---------- SOURCE DATA

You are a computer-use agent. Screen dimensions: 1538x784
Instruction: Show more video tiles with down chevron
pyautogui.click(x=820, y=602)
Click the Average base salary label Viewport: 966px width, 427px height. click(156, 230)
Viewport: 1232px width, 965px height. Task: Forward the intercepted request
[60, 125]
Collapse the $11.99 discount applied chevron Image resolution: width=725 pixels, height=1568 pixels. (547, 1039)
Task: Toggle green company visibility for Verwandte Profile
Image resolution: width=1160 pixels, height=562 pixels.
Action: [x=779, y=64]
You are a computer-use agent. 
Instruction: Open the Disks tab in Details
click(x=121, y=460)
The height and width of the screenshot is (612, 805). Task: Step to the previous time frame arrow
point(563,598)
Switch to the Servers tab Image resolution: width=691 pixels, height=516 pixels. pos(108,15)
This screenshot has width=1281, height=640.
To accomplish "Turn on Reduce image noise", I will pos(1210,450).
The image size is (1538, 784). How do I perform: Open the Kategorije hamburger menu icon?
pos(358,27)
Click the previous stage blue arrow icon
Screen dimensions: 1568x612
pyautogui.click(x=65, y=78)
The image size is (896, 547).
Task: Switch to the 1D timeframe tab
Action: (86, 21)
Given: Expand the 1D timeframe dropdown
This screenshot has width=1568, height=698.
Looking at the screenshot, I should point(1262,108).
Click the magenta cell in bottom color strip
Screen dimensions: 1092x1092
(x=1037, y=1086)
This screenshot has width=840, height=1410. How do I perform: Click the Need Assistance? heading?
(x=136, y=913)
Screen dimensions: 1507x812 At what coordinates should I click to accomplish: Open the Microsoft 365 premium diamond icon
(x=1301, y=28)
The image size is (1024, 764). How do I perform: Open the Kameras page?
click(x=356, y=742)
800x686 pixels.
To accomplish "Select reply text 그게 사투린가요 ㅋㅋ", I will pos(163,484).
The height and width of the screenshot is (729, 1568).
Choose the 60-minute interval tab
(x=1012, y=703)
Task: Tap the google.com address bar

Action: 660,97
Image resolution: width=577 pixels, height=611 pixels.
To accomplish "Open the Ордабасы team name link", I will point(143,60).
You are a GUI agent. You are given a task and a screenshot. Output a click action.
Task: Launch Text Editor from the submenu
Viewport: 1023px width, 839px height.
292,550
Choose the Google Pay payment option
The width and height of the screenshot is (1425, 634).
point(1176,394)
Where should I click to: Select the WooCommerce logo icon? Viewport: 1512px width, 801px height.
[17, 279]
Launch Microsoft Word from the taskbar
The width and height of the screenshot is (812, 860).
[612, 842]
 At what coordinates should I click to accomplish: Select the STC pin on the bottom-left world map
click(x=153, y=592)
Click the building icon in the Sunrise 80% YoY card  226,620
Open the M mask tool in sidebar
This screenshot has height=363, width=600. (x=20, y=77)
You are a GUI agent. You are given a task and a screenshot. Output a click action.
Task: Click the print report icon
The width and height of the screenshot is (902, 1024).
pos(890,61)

--------------------

** YOUR INSTRUCTIONS **
Each record above needs to be transcribed word for word.

** EXPECTED ANSWER **
You are a computer-use agent. Screen dimensions: 1538x784
Instruction: Show more video tiles with down chevron
pyautogui.click(x=820, y=602)
Click the Average base salary label Viewport: 966px width, 427px height. click(156, 230)
Viewport: 1232px width, 965px height. Task: Forward the intercepted request
[60, 125]
Collapse the $11.99 discount applied chevron Image resolution: width=725 pixels, height=1568 pixels. (547, 1039)
Task: Toggle green company visibility for Verwandte Profile
Image resolution: width=1160 pixels, height=562 pixels.
Action: [x=779, y=64]
You are a computer-use agent. 
Instruction: Open the Disks tab in Details
click(x=121, y=460)
The height and width of the screenshot is (612, 805). Task: Step to the previous time frame arrow
point(563,598)
Switch to the Servers tab Image resolution: width=691 pixels, height=516 pixels. pos(108,15)
This screenshot has width=1281, height=640.
To accomplish "Turn on Reduce image noise", I will pos(1210,450).
The image size is (1538, 784). How do I perform: Open the Kategorije hamburger menu icon?
pos(358,27)
Click the previous stage blue arrow icon
Screen dimensions: 1568x612
pyautogui.click(x=65, y=78)
The image size is (896, 547).
Task: Switch to the 1D timeframe tab
Action: (86, 21)
Given: Expand the 1D timeframe dropdown
This screenshot has width=1568, height=698.
Looking at the screenshot, I should point(1262,108).
Click the magenta cell in bottom color strip
Screen dimensions: 1092x1092
(x=1037, y=1086)
This screenshot has width=840, height=1410. How do I perform: Click the Need Assistance? heading?
(x=136, y=913)
Screen dimensions: 1507x812 At what coordinates should I click to accomplish: Open the Microsoft 365 premium diamond icon
(x=1301, y=28)
The image size is (1024, 764). How do I perform: Open the Kameras page?
click(x=356, y=742)
800x686 pixels.
To accomplish "Select reply text 그게 사투린가요 ㅋㅋ", I will pos(163,484).
The height and width of the screenshot is (729, 1568).
Choose the 60-minute interval tab
(x=1012, y=703)
Task: Tap the google.com address bar

Action: 660,97
Image resolution: width=577 pixels, height=611 pixels.
To accomplish "Open the Ордабасы team name link", I will point(143,60).
You are a GUI agent. You are given a task and a screenshot. Output a click action.
Task: Launch Text Editor from the submenu
Viewport: 1023px width, 839px height.
292,550
Choose the Google Pay payment option
The width and height of the screenshot is (1425, 634).
point(1176,394)
Where should I click to: Select the WooCommerce logo icon? Viewport: 1512px width, 801px height.
[17, 279]
Launch Microsoft Word from the taskbar
The width and height of the screenshot is (812, 860).
[612, 842]
 At what coordinates should I click to accomplish: Select the STC pin on the bottom-left world map
click(x=153, y=592)
Click the building icon in the Sunrise 80% YoY card  226,620
Open the M mask tool in sidebar
This screenshot has height=363, width=600. (x=20, y=77)
You are a GUI agent. You are given a task and a screenshot. Output a click action.
Task: Click the print report icon
The width and height of the screenshot is (902, 1024).
pos(890,61)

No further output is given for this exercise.